- ABOUT THIS TASK: Exactly as written, write out the lines below from the first to the one containing "You are a computer-use agent.", inclusive. Pictures do not belong in the copy.
(SOURCE MATERIAL)
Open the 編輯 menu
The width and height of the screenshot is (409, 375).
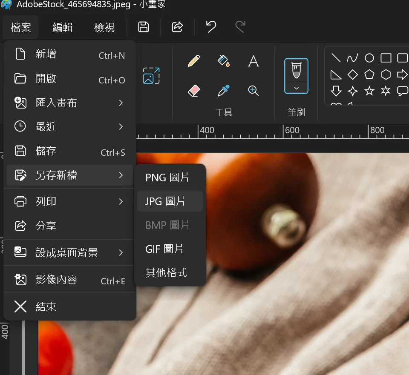tap(63, 28)
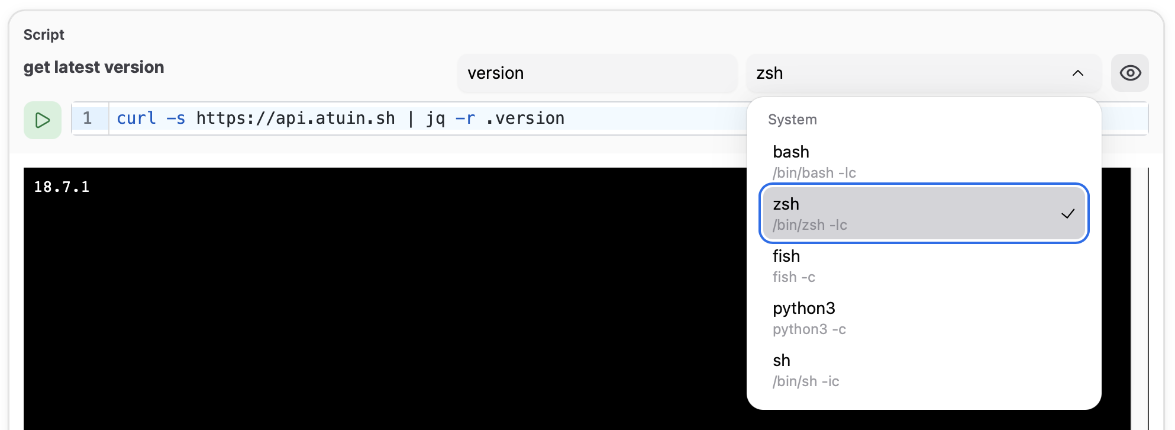This screenshot has width=1175, height=430.
Task: Place cursor on the api.atuin.sh URL
Action: pyautogui.click(x=295, y=118)
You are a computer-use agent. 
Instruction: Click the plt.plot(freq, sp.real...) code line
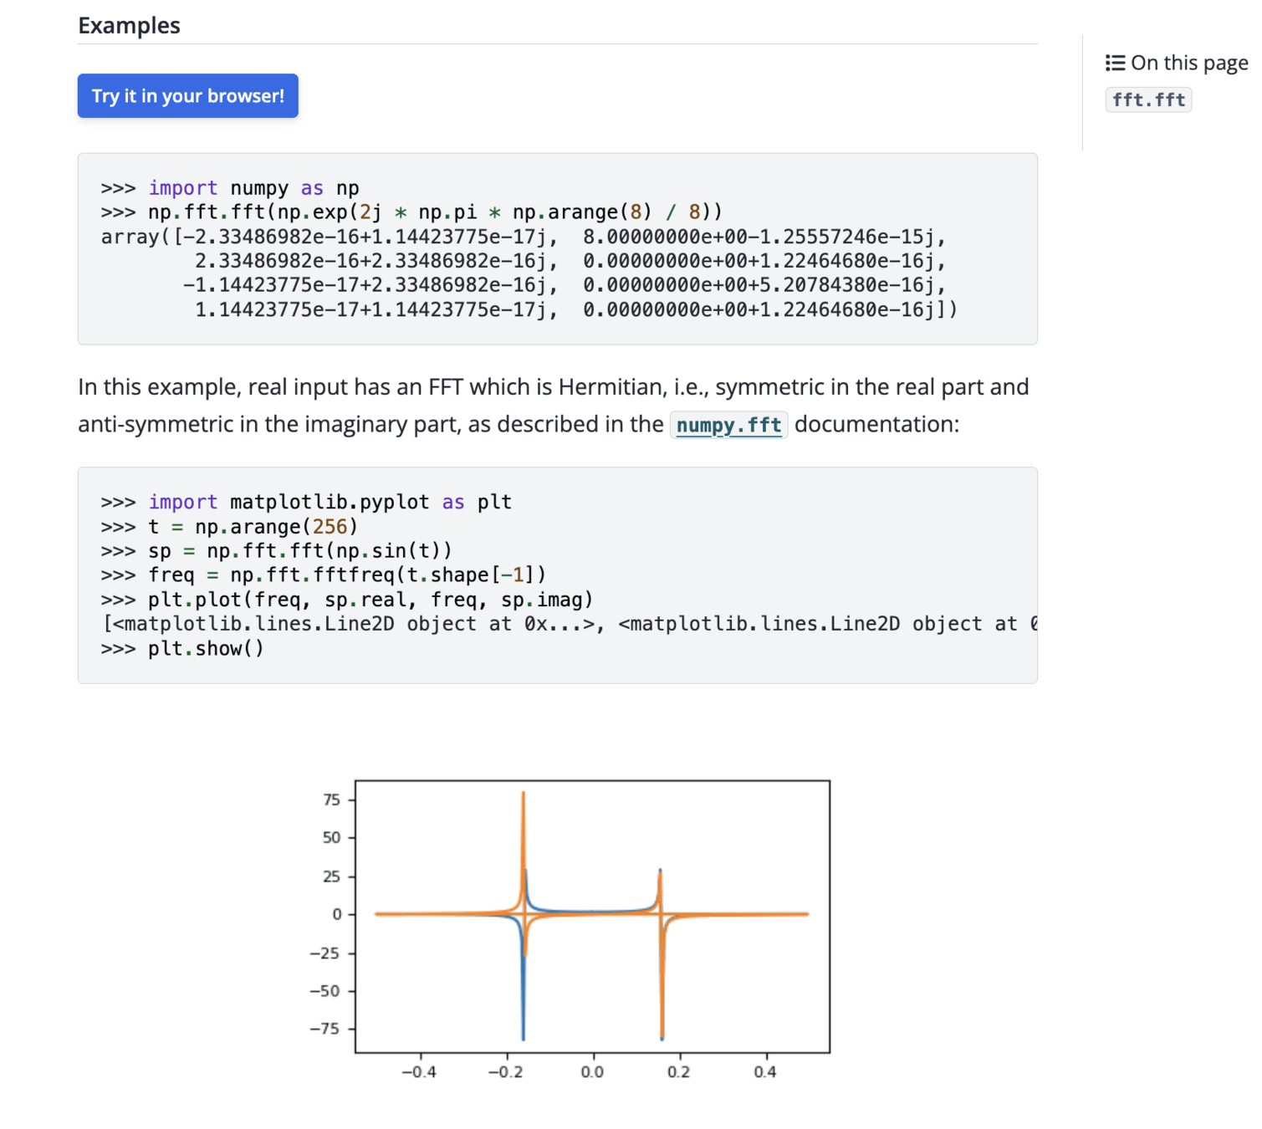tap(346, 600)
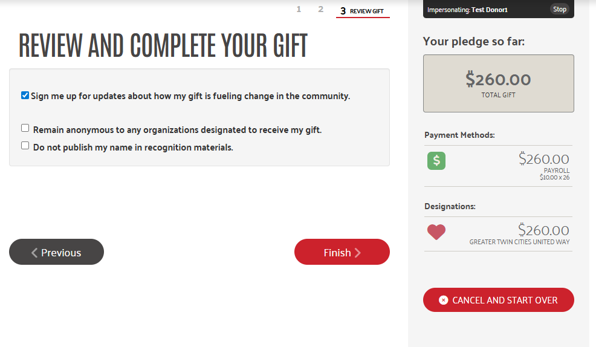Go to step 1 of the wizard
This screenshot has width=596, height=347.
click(x=299, y=10)
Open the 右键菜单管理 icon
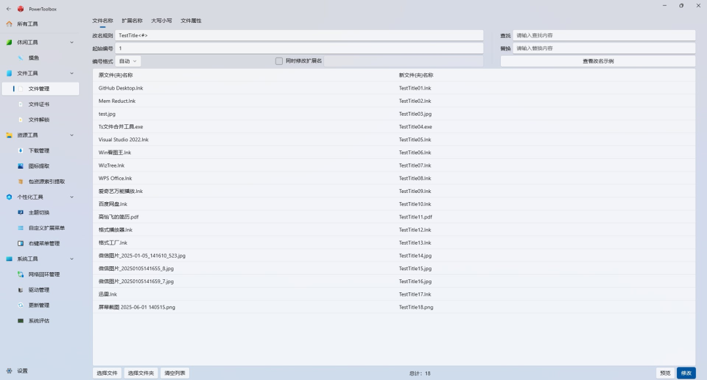 pyautogui.click(x=20, y=243)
(End SOURCE MATERIAL)
- EXERCISE OUTPUT:
Open the 編輯 menu
The width and height of the screenshot is (409, 375).
tap(63, 28)
This screenshot has width=1175, height=430.
Task: Place cursor on the api.atuin.sh URL
Action: pyautogui.click(x=295, y=118)
You are a computer-use agent. 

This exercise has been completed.